|M.Sc Student||Rotenberg Matias|
|Subject||Planet-Planet Scattering and the Dynamical Evolution of|
|Department||Department of Physics||Supervisor||Professor Hagai Perets|
|Full Thesis text|
Thousands of exoplanets have been discovered over the past two decades, showing a wide range of orbital properties. The orbital properties of many of these systems are distinct from those observed in the Solar systems, in particular, many exoplanets are found to have high eccentricities and inclinations, in contrast to the almost circular, co-aligned coplanar configurations of planets in the Solar system. It was suggested early-on that planetary eccentricities and inclinations can be excited through planetplanet gravitational interactions; be that strong planet-planet scattering
or long term secular evolution; possibly by a binary stellar companion to the system. Here, we perform extensive N-body numerical simulations, and collect sufficient data to statistically explore the outcomes of such interactions and their implication for the architecture of planetary systems.
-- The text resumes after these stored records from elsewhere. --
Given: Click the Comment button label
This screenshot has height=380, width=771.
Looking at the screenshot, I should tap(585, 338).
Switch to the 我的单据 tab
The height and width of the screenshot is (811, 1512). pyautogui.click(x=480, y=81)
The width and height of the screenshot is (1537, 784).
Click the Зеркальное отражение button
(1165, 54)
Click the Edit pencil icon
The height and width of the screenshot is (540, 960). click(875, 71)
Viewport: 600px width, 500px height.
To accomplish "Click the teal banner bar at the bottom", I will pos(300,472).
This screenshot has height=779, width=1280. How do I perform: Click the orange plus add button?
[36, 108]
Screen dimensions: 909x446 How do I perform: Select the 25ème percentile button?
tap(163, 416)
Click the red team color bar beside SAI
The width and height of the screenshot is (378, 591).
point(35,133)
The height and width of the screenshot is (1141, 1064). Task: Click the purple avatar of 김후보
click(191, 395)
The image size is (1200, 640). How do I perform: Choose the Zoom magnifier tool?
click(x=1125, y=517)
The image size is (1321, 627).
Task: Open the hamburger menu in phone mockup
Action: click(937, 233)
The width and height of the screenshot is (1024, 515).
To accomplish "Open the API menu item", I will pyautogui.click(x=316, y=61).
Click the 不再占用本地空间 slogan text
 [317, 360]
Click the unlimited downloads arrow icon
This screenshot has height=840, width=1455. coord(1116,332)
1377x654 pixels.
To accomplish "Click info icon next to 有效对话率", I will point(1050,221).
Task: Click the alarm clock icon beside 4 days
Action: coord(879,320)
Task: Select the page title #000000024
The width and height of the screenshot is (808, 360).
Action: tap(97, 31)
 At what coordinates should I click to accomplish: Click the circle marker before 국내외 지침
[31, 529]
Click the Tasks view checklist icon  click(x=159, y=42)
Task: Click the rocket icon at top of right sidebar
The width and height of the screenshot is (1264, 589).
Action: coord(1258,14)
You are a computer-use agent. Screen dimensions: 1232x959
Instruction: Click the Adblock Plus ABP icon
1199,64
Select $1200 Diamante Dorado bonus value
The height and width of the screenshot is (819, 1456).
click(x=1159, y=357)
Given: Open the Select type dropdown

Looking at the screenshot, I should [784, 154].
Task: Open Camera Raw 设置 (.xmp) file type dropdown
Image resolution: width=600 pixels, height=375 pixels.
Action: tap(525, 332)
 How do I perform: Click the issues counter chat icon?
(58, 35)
We study large samples of unstable 10-planet systems, and follow their evolution until they stabilize following the ejections and or collisions of most of their planetary constituents. We explore both the evolution of single star systems as well as planetary systems with a binary companion in various configurations (binary separation, binary inclination). We compare the evolution and the different outcomes from these simulations and analyze the results. We find that binary systems show distinct behavior from single star systems, and find that the smaller number of planets
survive in such systems; the survivals tend to co-align with the binary companion orbit, even in wide binaries (500 AU separation). We also discover novel correlations not studied before between the orbital parameter of planets in single-star systems resulting from the dynamical evolution, which may provide important signatures for such evolution. Finally, we point out the trend of the mass function of surviving planets to be biased towards larger masses, with more massive planets expected in the inner regions of planetary systems than the outskirts.